Cruz’s most fervent detractor has been none other than that unimpeachable authority on political decorum, Gov. Chris Christie (campaign slogan: “I’m from Jersey!  Shut up!”).  Christie characterized Cruz’s speech as “selfish” and accused him of disloyalty to the party.  Rep. Peter King of New York parroted Trump’s baseless accusations from the primary campaign, calling Cruz “a fraud and a self-centered liar.”  Finding a Republican in Cleveland who was willing to defend Cruz was like playing “Where’s Waldo.”  It took Newt Gingrich, who’s no longer an active politician, to recognize that Cruz had given a basically pro-Trump speech, even though he never said the words, “Vote for Trump.”

Mind you, it was Christie, after Hurricane Sandy in 2012, who couldn’t keep is hands of President Obama during an extended photo-op, less than a week from Election Day, and at a time when Mitt Romney felt compelled to suspend his campaign in deference to the storm’s victims.  Obviously, his problem with Cruz cannot be that the Texas senator isn’t sufficiently loyal to his party and its nominee.  To get an idea of what Christie and many of his colleagues are really driving at, one might remember the alleged disloyalty of another politician, Sir Thomas More, in A Man for All Seasons.

In one scene, More’s friend, the Duke of Norfolk, tries unsuccessfully to convince him to go along with the crowd in support of King Henry’s divorce and remarriage.  An exasperated Norfolk finally exclaims, “It’s disproportionate!  We’re supposed to be the arrogant ones, the proud, splenetic ones, and we’ve all given in!  Why must you stand out?”

Christie, King, and many other Republicans who hold themselves in high regard have gone far beyond supporting Trump, but have groveled and debased themselves at his feet.  Christie in particular has allowed himself to be used as a stage prop, apparently in exchange for a payoff he’s never received, while dutifully referring to “Mister Trump” as required.  How disproportionate must it seem for Cruz, a Tea Partier and relative political neophyte, to strut around so independently, with his insubordinate talk about voting one’s conscience?

Gov. Christie behaves like a pugilistic drunk, who tries to provoke innocent bystanders with the accusatory question, “You think you’re better than me?”  That’s what he really means to say to Cruz, as much as he’d prefer to sound like he’s defending some principle or other.  Where does Cruz get off, emerging from his primary defeat with his self-respect intact, after the proud, splenetic Christie has reduced himself to the world’s largest ventriloquist dummy?

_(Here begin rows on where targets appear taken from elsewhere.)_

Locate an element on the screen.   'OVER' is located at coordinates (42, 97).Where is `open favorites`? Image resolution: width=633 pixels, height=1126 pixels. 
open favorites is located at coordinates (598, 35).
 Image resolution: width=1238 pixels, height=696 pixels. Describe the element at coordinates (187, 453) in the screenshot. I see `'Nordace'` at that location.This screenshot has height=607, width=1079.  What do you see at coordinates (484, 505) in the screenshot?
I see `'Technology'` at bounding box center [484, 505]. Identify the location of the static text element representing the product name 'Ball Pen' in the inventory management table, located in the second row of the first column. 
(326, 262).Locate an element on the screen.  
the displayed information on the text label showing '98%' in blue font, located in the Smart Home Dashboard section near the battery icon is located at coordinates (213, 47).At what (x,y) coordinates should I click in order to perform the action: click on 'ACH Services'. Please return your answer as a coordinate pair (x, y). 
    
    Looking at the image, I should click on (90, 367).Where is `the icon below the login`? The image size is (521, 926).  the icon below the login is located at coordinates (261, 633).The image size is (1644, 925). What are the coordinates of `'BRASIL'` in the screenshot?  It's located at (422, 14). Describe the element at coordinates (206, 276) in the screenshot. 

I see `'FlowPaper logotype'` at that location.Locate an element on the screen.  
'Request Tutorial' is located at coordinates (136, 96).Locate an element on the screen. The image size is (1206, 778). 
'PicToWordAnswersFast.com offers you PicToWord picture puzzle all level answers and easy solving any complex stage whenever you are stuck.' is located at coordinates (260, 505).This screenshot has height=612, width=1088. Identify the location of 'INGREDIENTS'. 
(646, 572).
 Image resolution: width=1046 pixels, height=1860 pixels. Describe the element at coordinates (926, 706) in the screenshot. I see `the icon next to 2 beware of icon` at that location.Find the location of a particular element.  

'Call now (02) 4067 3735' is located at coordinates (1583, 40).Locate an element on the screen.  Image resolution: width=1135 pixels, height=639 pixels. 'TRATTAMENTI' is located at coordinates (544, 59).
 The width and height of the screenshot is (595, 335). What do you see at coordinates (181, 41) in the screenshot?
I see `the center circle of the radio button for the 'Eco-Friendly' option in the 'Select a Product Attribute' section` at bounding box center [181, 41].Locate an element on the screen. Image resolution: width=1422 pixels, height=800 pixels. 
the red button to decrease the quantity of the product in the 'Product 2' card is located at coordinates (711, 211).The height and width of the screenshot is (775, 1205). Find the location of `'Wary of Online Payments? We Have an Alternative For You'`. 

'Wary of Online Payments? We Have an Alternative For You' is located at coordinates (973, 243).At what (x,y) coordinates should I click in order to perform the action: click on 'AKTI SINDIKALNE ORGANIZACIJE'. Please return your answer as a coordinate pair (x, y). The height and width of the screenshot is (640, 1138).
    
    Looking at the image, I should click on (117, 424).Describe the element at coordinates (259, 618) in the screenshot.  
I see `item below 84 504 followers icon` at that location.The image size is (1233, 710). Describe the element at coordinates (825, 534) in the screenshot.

Through much of its history, the Republican Party has been a place where a principled individualist like Sir Thomas might have felt at home.  A man who was motivated by loyalty to God and country, and was absolutely faithful to the letter of the written law would have fit right in, even if many of his colleagues disagreed with his conclusions, or thought his methods to be unwise.  That was before the GOP inverted itself, from a bottom-up grassroots party committed to government by the consent of the people, into another tyrannical, top-down party that thinks it exists for the purpose of preserving its own hierarchy.

Today’s Republican Party is just another organ of the elitist harrumphing class, that openly holds its own voting base in contempt, and has become so insular that it treats a temporary, partial shutdown of nonessential government operations as if it were a fate worse than global annihilation.  Anymore, a predominantly Christian group of Constitution-waving citizen activists will elicit as hostile a response from the Republican leadership as it will from the socialist Democrats.  What part of their message is it that’s so offensive?  Exercise fiscal responsibility?  Stop burdening us with so many regulations and taxes?  Respect our fundamental rights to life, liberty and property?

The Republicans still make a pretense of standing for these same things, except that they give in, with remarkable and growing frequency.  Nevertheless, they are arrogant, proud and splenetic, and they won’t stand to be shamed in contrast to those who so impudently stand by their principles.